▸ **TEXTO PROPORCIONADO**
· · · ·

Luis Montes y Antonio Aramayona
Ana Cuevas
El viernes recibí la noticia de la repentino
fallecimiento del doctor Luis Montes. Al parecer su corazón se quebró
mientras se dirigía en automóvil a un encuentro sobre la muerte digna. A
mi entender, cayó en acto de servicio. Ejerciendo la coherencia
ideológica, humanitaria diría yo, que tantos problemas y sinsabores le
acarrearon durante un largo periodo de su vida.
Por si alguien
no recuerda los hechos, el doctor Montes fue acusado de realizar
sedaciones irregulares en el hospital Severo Ochoa y se convirtió en el
blanco de una campaña de desprestigio por parte del gobierno de
Esperanza Aguirre y de un amplio número de palmeros, oportunistas y
otros entes despreciables. Pese a que se desestimaron los delirantes
cargos penales, la carrera de Montes no se recuperó jamás de esta
conjura de necios que llegaron a compararle con Mengele o el líder de
sendero luminoso. Es verdad que ¿la justicia? acabó condenando
económicamente a ilustres bocachanclas, como Miguel Ángel Rodríguez, por
las barbaridades vomitadas en los medios. Pero el daño profesional y
moral era irreparable.
En aquellos años supe de la cacería que
habían emprendido contra el anestesista. Siendo muy joven, tuve
la fatalidad de perder a familiares muy cercanos de maneras horribles.
Padeciendo interminables agonías. Innecesarias y crueles. Un infierno
por el que no dejaríamos pasa ni a una mascota. Desde entonces tuve
claro que algo andaba mal en una sociedad que anteponía conceptos
religiosos o conflictos éticos a la mínima piedad que exige un
moribundo. Eso fue lo que me motivó a mandar una carta a El País y otros
medios mostrando mi incondicional apoyo al doctor Montes.
Pocos
días después, se puso en contacto conmigo para agradecerme el gesto. Yo
le agradecí su valentía. Y tuve la gran suerte de compartir varios
momentos con él y otro gran luchador por la libertad y el derecho a la
muerte digna, mi amigo el profesor Antonio Aramayona. Por eso puedo dar
fe de la profunda tristeza que emanaba, pese a sus firmes convicciones,
por el linchamiento al que había sido sometido.

· · · ·

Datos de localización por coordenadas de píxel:
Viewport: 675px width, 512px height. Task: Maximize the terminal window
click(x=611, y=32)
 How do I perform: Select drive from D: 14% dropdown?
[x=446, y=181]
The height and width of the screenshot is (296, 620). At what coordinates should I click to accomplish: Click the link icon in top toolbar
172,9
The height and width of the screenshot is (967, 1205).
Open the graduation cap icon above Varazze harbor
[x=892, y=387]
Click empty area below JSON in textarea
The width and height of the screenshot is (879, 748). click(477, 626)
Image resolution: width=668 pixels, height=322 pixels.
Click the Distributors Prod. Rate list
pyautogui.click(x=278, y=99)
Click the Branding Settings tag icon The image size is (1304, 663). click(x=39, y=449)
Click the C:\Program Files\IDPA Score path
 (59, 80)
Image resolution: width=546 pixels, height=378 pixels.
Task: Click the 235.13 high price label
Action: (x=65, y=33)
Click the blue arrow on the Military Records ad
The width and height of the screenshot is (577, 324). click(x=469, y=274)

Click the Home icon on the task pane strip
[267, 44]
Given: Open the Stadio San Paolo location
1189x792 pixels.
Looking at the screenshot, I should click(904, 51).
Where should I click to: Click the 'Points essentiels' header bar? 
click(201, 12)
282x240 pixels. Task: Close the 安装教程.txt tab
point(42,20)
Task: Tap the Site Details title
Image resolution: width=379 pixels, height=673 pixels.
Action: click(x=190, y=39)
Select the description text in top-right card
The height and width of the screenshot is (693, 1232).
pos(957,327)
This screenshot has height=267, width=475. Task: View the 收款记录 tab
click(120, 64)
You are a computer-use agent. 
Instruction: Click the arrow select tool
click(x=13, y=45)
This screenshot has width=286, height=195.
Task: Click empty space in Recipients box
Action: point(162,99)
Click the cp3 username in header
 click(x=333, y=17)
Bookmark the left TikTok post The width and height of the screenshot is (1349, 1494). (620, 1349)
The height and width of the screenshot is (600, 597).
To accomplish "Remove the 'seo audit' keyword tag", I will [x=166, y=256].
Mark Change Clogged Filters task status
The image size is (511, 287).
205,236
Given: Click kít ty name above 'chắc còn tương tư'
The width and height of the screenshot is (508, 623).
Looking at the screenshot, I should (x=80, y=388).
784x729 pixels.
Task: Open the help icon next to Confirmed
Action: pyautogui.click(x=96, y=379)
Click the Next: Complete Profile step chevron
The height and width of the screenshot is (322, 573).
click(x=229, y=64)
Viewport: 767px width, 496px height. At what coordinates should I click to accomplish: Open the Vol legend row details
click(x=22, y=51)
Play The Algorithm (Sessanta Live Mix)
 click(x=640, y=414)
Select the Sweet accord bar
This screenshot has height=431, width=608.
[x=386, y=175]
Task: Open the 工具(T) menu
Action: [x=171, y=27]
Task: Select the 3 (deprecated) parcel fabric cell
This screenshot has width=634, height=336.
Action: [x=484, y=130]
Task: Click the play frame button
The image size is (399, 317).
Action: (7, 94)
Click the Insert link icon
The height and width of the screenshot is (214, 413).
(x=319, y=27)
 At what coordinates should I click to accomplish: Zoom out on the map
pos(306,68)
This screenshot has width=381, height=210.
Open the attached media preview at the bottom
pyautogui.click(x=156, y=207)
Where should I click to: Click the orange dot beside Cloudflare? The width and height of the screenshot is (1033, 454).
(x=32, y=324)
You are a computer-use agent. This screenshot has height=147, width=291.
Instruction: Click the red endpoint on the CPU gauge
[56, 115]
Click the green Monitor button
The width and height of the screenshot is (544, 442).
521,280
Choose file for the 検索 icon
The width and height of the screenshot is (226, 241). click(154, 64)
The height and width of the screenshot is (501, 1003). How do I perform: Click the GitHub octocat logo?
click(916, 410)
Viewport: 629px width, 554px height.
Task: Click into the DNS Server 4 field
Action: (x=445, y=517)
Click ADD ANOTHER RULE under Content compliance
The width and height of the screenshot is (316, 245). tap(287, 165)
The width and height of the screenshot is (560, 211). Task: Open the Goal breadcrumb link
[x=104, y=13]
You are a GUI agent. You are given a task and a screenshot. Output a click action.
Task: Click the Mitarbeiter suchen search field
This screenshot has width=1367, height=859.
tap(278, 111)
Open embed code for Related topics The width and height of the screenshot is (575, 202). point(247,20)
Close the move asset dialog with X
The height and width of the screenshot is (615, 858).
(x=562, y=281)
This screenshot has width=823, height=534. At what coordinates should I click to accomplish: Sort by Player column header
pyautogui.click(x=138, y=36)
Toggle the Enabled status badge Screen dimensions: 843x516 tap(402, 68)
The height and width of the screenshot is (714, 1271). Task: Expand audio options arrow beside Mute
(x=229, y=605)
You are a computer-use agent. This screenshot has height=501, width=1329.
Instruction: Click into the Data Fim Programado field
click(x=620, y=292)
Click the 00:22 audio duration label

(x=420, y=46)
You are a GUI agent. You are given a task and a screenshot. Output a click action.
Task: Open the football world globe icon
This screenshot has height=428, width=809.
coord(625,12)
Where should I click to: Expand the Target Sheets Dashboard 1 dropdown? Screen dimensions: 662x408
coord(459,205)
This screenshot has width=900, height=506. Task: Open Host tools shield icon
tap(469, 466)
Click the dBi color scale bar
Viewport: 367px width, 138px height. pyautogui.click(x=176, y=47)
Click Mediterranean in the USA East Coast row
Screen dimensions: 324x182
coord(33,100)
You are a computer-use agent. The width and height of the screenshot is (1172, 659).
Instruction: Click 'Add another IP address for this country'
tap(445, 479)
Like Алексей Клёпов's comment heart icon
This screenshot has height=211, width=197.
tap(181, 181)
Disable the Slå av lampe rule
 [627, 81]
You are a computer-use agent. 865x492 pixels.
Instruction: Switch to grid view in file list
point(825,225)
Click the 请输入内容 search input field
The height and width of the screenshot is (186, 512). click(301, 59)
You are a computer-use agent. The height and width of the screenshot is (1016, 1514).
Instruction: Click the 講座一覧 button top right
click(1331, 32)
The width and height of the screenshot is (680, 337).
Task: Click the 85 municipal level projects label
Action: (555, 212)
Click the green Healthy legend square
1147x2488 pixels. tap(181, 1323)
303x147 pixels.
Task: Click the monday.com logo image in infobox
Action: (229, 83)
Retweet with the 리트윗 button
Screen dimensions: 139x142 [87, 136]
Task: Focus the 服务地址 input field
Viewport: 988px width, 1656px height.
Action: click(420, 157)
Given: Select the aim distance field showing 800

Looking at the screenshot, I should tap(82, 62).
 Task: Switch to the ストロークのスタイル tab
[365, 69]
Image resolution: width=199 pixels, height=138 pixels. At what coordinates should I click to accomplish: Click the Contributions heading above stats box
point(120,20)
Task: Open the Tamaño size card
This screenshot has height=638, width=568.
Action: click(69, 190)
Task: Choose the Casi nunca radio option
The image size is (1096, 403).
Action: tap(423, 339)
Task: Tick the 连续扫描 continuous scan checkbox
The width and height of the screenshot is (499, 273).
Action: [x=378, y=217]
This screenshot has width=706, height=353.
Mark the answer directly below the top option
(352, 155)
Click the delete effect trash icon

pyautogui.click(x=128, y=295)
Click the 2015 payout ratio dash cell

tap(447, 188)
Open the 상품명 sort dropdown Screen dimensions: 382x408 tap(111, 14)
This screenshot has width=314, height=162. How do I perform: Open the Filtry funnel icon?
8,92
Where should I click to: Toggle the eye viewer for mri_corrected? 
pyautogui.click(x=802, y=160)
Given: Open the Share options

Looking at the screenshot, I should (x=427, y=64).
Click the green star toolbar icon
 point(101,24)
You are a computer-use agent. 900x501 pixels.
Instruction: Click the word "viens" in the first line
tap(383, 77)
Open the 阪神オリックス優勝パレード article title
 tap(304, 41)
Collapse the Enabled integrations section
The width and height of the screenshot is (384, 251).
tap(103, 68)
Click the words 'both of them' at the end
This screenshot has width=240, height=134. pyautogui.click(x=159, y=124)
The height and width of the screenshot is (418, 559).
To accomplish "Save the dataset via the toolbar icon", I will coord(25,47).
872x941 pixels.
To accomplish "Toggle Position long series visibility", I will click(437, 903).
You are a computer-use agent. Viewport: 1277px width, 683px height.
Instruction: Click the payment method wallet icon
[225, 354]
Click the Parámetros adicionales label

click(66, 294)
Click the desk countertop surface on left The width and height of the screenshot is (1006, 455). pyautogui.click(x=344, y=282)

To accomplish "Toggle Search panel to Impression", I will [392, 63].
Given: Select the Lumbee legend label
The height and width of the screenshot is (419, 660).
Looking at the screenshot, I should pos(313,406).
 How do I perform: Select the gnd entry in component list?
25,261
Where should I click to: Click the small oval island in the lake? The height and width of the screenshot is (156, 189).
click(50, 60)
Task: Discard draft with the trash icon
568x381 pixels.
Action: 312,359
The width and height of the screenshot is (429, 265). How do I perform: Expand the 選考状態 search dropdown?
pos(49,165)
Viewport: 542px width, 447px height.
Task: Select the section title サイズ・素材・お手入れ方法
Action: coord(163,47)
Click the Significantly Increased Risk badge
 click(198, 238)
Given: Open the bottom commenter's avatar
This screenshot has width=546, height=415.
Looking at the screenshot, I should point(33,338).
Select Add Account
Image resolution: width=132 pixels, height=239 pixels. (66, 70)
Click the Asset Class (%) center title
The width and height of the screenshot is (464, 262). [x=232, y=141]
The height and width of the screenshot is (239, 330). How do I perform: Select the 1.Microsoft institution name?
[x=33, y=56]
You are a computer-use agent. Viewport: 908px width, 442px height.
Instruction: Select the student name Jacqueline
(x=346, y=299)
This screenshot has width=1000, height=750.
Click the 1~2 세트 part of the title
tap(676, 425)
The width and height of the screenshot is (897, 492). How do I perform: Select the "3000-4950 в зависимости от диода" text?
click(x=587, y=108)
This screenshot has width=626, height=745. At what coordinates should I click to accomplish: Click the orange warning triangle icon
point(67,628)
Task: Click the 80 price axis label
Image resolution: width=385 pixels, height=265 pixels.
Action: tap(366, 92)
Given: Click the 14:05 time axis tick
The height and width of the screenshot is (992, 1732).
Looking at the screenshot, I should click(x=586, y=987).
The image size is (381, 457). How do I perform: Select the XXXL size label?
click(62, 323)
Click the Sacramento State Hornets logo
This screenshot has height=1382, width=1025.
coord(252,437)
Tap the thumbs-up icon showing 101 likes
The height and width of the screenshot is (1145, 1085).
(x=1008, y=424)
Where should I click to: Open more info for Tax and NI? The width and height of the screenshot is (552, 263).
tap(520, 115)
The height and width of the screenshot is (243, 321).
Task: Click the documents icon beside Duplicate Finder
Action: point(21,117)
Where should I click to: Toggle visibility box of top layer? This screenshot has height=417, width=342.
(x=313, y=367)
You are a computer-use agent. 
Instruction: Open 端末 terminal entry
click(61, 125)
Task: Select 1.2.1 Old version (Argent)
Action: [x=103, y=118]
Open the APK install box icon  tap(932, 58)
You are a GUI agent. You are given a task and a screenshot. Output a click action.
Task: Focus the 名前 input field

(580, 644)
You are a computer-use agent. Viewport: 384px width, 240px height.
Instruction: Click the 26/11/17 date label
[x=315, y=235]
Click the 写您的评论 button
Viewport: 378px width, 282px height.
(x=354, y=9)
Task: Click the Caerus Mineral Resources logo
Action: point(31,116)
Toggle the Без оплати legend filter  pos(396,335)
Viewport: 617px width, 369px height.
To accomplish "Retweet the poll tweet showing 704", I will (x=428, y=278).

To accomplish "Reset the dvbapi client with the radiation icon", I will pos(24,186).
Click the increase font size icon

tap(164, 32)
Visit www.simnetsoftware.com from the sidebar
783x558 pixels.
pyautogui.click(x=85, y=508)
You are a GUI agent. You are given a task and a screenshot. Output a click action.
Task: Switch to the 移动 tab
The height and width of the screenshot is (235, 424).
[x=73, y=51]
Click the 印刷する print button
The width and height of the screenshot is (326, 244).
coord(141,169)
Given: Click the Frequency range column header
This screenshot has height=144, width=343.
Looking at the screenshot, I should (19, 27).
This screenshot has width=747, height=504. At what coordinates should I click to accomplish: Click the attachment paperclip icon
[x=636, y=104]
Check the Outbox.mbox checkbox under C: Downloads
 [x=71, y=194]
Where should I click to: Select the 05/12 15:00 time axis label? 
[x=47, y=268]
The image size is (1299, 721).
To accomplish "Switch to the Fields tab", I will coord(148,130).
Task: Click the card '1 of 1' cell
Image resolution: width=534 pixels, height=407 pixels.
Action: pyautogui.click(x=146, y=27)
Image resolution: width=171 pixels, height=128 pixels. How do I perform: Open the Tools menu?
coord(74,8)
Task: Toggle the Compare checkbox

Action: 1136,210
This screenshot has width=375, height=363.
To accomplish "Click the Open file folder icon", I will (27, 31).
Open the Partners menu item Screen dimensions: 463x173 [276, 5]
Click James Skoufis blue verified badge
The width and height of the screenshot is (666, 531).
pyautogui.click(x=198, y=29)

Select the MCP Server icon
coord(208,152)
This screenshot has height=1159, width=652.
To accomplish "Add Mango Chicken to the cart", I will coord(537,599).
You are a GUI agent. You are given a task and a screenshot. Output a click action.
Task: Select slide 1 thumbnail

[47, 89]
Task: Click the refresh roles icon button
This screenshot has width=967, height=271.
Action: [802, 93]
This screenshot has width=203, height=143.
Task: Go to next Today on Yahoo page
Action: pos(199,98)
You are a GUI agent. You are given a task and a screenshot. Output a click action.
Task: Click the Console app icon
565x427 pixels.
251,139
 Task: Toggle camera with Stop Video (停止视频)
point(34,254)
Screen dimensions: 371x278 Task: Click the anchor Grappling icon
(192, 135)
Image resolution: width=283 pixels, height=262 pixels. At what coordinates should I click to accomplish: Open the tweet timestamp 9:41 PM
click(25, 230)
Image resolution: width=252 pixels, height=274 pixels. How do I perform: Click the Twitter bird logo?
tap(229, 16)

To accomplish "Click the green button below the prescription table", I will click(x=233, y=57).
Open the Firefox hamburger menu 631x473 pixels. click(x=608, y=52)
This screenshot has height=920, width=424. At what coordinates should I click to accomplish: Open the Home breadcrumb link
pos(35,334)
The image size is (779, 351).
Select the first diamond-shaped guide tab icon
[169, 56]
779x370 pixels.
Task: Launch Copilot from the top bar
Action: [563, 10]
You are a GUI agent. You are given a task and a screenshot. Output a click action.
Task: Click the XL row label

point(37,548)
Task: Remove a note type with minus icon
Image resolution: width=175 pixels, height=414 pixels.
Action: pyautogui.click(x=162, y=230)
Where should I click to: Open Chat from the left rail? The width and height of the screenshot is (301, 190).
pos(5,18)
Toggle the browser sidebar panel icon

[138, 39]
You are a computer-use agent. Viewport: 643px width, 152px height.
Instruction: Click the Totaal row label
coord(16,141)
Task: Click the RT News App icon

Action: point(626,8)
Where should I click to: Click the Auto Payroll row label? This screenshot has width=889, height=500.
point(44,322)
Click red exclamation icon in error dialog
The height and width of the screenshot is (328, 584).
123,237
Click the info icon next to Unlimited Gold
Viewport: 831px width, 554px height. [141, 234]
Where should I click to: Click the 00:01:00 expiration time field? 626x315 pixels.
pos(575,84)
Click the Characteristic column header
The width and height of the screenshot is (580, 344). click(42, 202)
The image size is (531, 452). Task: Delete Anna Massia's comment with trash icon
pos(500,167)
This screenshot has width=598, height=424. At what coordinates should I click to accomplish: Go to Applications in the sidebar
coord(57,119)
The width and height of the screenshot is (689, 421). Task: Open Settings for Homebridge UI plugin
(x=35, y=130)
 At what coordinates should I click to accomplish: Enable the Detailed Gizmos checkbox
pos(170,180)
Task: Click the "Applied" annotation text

· · · ·

▸ **TAREA ASIGNADA 1**
Responde estas preguntas sobre el artículo sobre el doctor Montes:
(a) ¿Adónde se dirigía en automóvil el doctor Montes cuando su corazón se quebró?
(b) ¿En qué hospital se le acusó de realizar sedaciones irregulares?
(c) ¿Qué periódico se nombra como destinatario de la carta de apoyo al doctor Montes?
▸ **TAREA ASIGNADA 2**
Reproduce un fragmento del artículo sobre el doctor Montes sin ningún cambio. Empieza en las palabras "En aquellos años" y termina después de "al doctor Montes.".
▸ **TAREA ASIGNADA 3**
Indica si cada afirmación concuerda con el artículo sobre el doctor Montes. Responde sí o no y cita las palabras del artículo que lo deciden.
(a) Los cargos penales contra el doctor Montes fueron desestimados.
(b) La carrera del doctor Montes se recuperó por completo tras la campaña en su contra.
(c) Antonio Aramayona era profesor.

▸ **RESULTADO 1**
(a) A un encuentro sobre la muerte digna.
(b) En el hospital Severo Ochoa.
(c) El País.

▸ **RESULTADO 2**
En aquellos años supe de la cacería que
habían emprendido contra el anestesista. Siendo muy joven, tuve
la fatalidad de perder a familiares muy cercanos de maneras horribles.
Padeciendo interminables agonías. Innecesarias y crueles. Un infierno
por el que no dejaríamos pasa ni a una mascota. Desde entonces tuve
claro que algo andaba mal en una sociedad que anteponía conceptos
religiosos o conflictos éticos a la mínima piedad que exige un
moribundo. Eso fue lo que me motivó a mandar una carta a El País y otros
medios mostrando mi incondicional apoyo al doctor Montes.

▸ **RESULTADO 3**
(a) Sí: "Pese a que se desestimaron los delirantes cargos penales".
(b) No: "la carrera de Montes no se recuperó jamás de esta conjura de necios".
(c) Sí: "mi amigo el profesor Antonio Aramayona".